(What you should do) Although the records contain pictures, repeat only the text of every line exactly.

(Material provided begins)

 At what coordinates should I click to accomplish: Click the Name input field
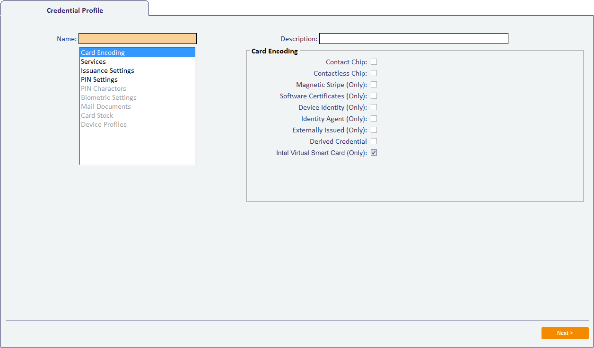137,39
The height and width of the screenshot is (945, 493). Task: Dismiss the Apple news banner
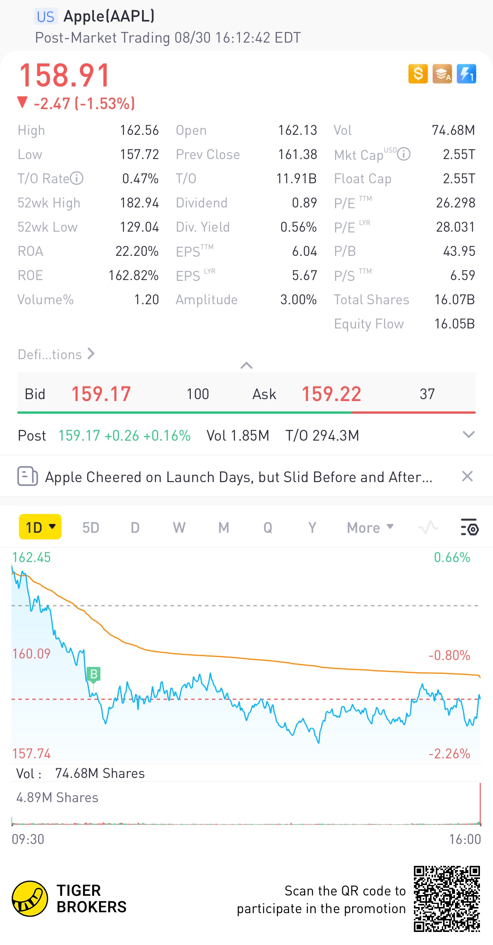coord(467,476)
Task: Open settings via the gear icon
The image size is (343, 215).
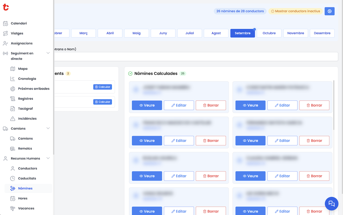Action: (329, 11)
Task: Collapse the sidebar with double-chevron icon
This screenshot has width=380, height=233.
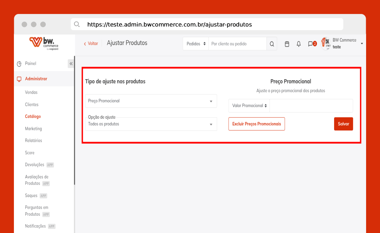Action: tap(71, 64)
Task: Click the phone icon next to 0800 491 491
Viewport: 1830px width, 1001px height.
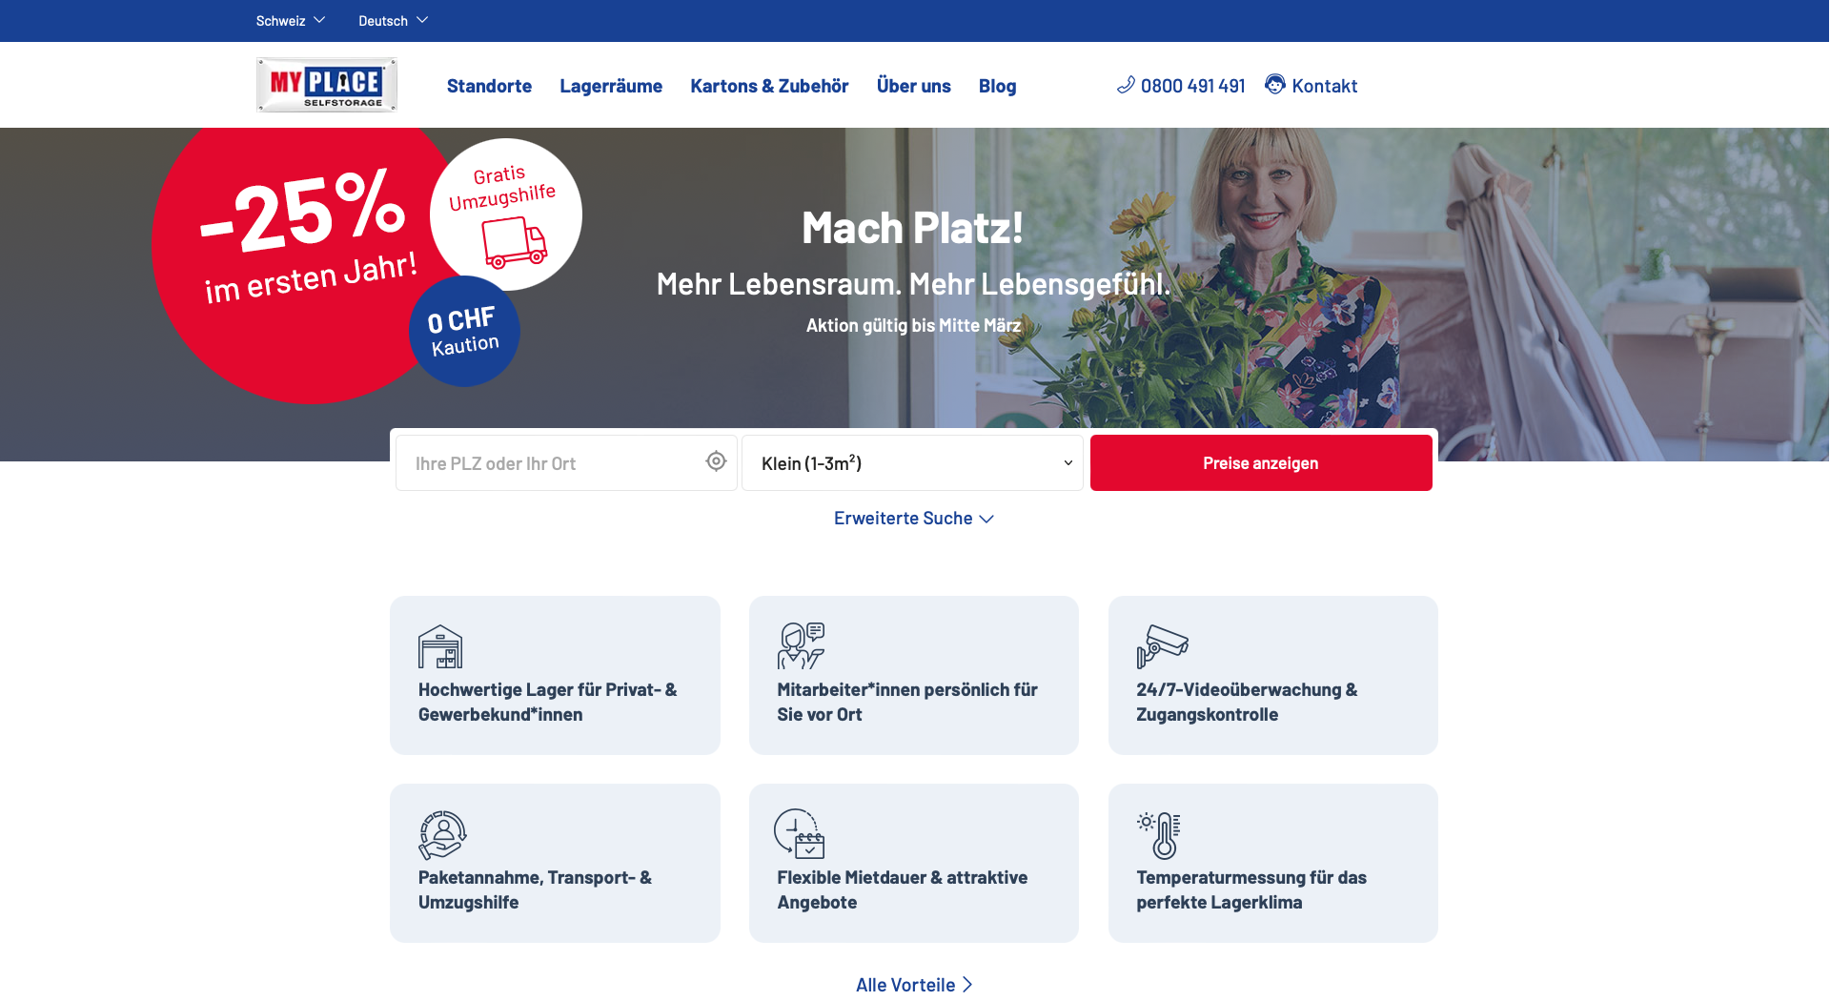Action: pyautogui.click(x=1126, y=85)
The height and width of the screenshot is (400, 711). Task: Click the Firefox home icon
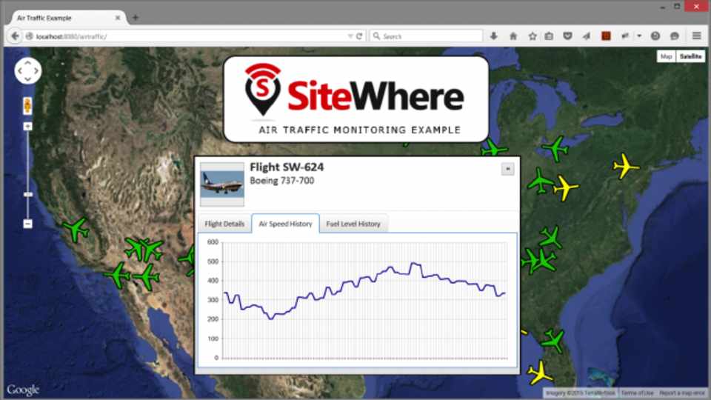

(Material provided ends)

(Answer to the problem)
 At what coordinates should I click to accomplish: Click the Name input field
137,39
The height and width of the screenshot is (945, 493). Task: Dismiss the Apple news banner
coord(467,476)
Task: Open settings via the gear icon
The image size is (343, 215).
Action: (329, 11)
Task: Collapse the sidebar with double-chevron icon
This screenshot has width=380, height=233.
Action: tap(71, 64)
Task: Click the phone icon next to 0800 491 491
Viewport: 1830px width, 1001px height.
Action: pyautogui.click(x=1126, y=85)
The height and width of the screenshot is (400, 711). Task: Click the Firefox home icon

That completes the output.